Friday, January 20, 2012

B is for Believe in yourself!

Belief in yourself and in your abilities is so important in the craft...

isn't she pretty!
I should have written this yesterday when I had a firm belief in my abilities as a witch and an over abundant amount of trust in my use of my pendulum.

You see, this one pendulum has never steered me wrong, since I started working with it, it was like it was made for me and me alone. Always answered my questions with great accuracy and family always asked me to use it for finding out the answer of things. I was asked by my witch daughter to figure out the sex of her baby when she was barely pregnant and I was right and so proud of myself for Believing in my abilities and others believing in me.

Until today... my daughter in-law asked me if their 7 week old fetus was ok as she had a bad feeling and she is prone to miscarrying.
I pulled out my purple amethyst chevron pendulum and we did the routine asking of test questions then moved on to that question and it was swinging front to back swiftly saying YES the pregnancy was fine...
5 hours later she was rushed by ambulance to the hospital as she had started to cramp and bleed...
They lost the baby and not only did i loose my Grandbaby, who my pendulum said was a boy, but also my Belief in my abilities.

6 comments:

Oracle Foxlyn Wren said...

I recently had a miscarriage at 7 weeks (October 2011). My cards and dreams led me to believing that everything was fine. I didn't cramp, I never bled. Went for the ultrasound to find that I miscarried. It was a shock. I felt betrayed and weak. Lied to. The blood tests confirmed it, two weeks later, I started my period--a bloody, gritty, clotty 2 month reminder of the child that wasn't meant to be. It's hard, but...I was reassured by the Spirits and I am doing better.

It's a slow process, having my faith shaken and reconnecting, but I am regaining my confidence in my abilities. I don't have a clear cut answer for you, other than to give it time. It's a test. Blessings to you and your family. You have my sympathies. ~)O(~

Vicky said...

Sherry these things happen for a reason. Do not doubt your abilities as the previous commenter said "you are being tested" Hugs to you all

Calenth said...

Faith is not an easy thing, faith in yourself is even harder. Things come into our lives to test us, to see if we will falter or show faith in ourselves and our decisions, hold true to yourself and all will be well.

*hugs and love to you and your daughter*

Anonymous said...

I'm so sorry Sherry.

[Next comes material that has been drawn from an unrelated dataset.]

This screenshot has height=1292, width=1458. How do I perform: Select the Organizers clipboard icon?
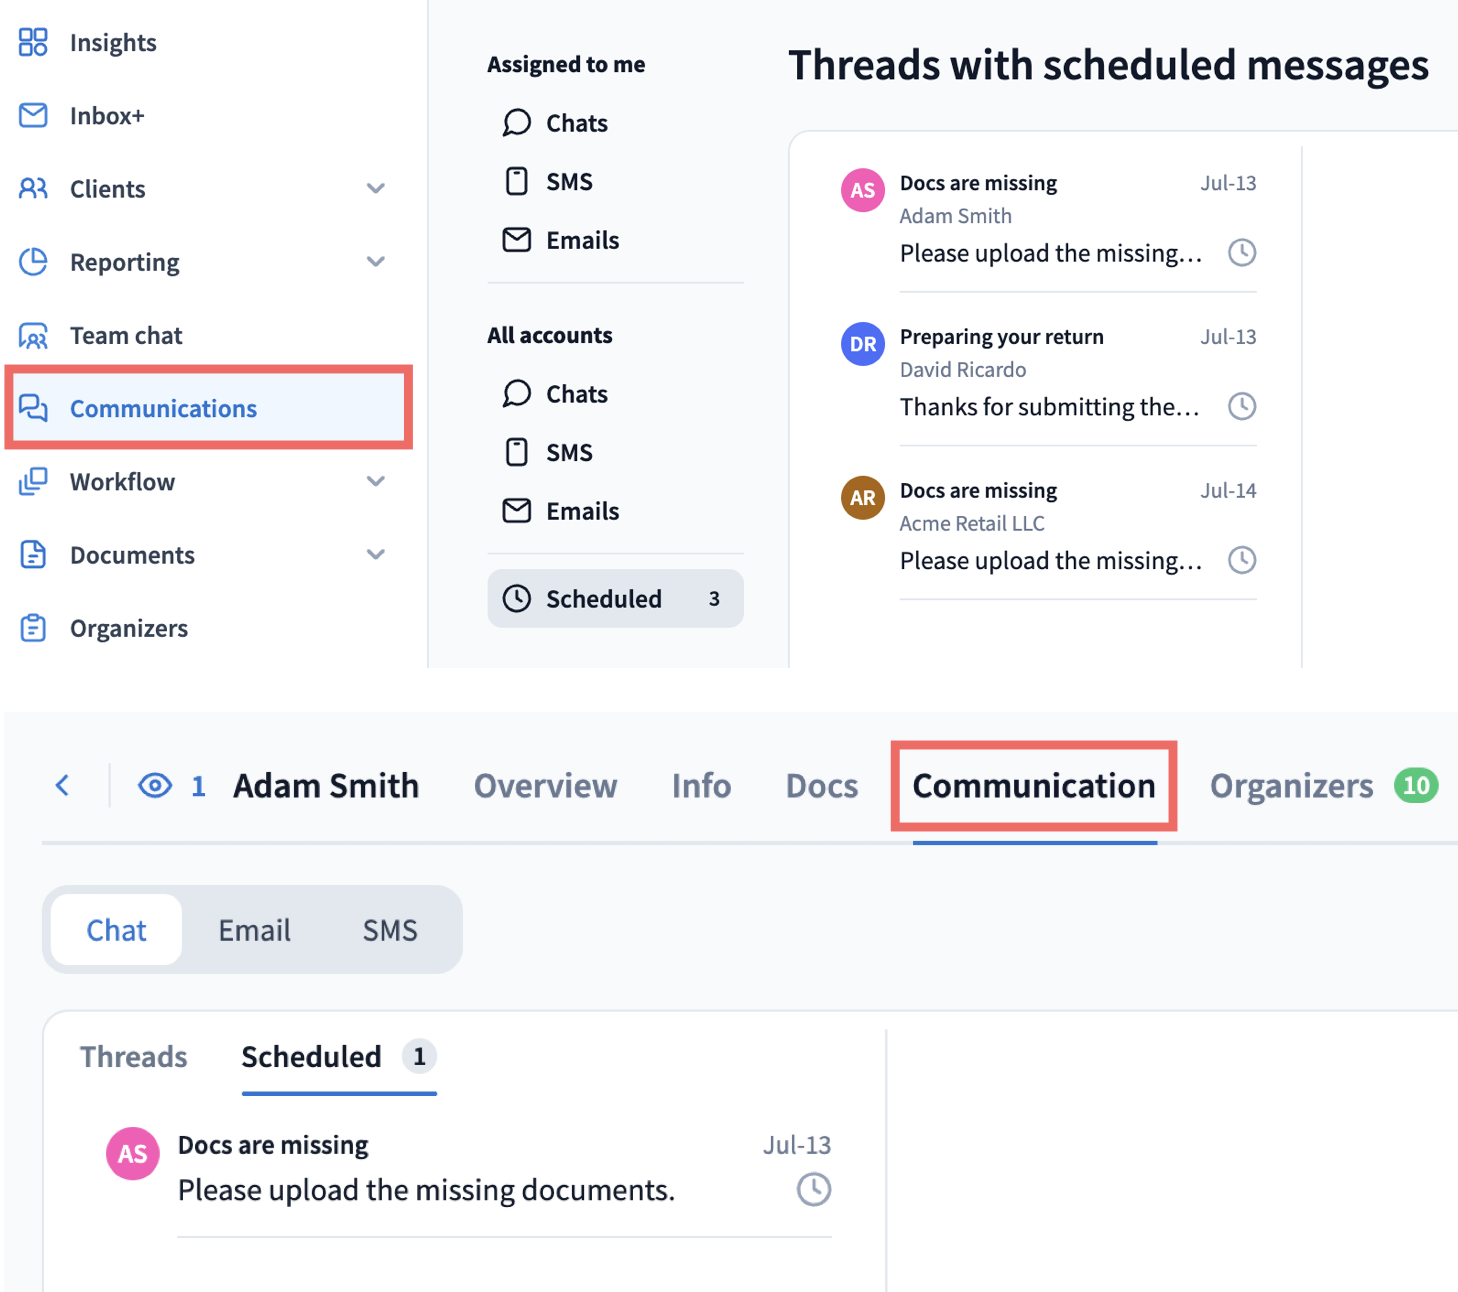click(33, 628)
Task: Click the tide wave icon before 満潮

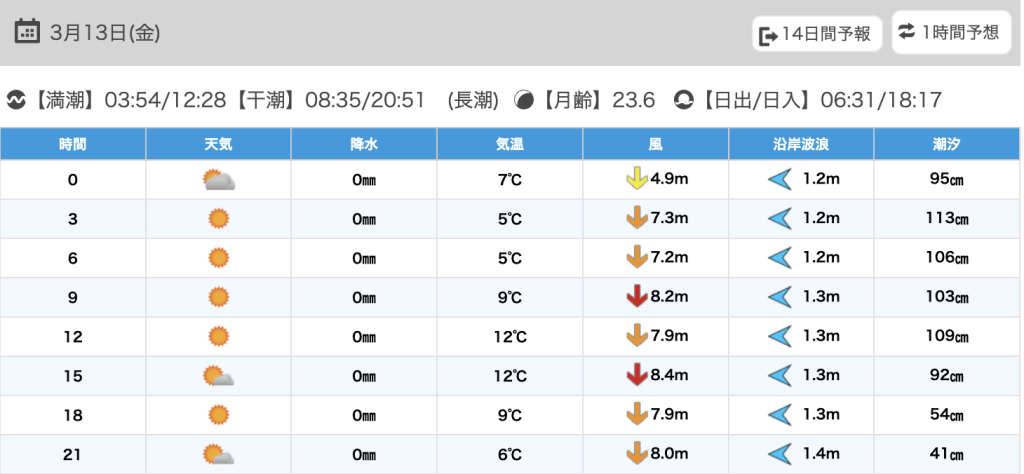Action: click(x=15, y=100)
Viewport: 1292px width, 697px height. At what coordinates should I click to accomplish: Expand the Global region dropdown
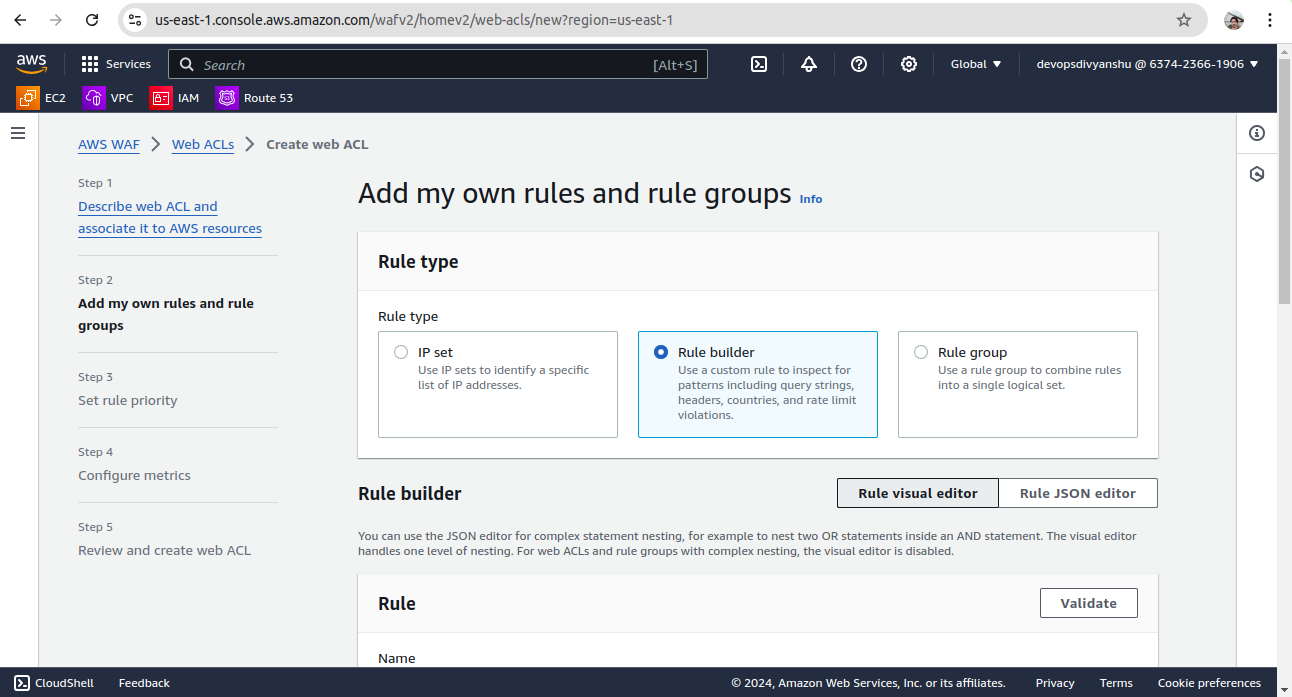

When reading this the first thing I thought was that the Spirit of the baby is in fact o.k., it was sent to your daughter-in-law for a reason (which may take time to come to light to her) and his job was done. That doesn't mean his Spirit wasn't o.k. Also, there are times when I consult my cards (that are like a third arm to me they are so close to me) and they end up confusing me more than when I started. When that happens I take it as a sign that whatever I am asking about is not to be known to me at that time.

Some things are bigger than we will ever comprehend or understand.

I am so sorry for yours, your son's and your daughter-in-law's loss.

Anonymous said...

I'm really sorry to read this. :( Light thoughts for you, your son and his wife.

When it comes to cards, pendulum, etc I never use them for someone I feel deeply involved with, because I don't want to "influence" the answer that I will receive with what I want it to be. You should not lost belief in your abilities because (perhaps) it only was your love for your daughter-in-law and your Grandbaby that moved your pendulum and gave you that answer.

Sunny said...

Before doubting your abilities you need to look at how you asked the question. Maybe what you wanted to ask and what was actually asked were different.

Also, as someone has already mentioned, maybe your desire was transmitted to the pendulum and it over road the true answer.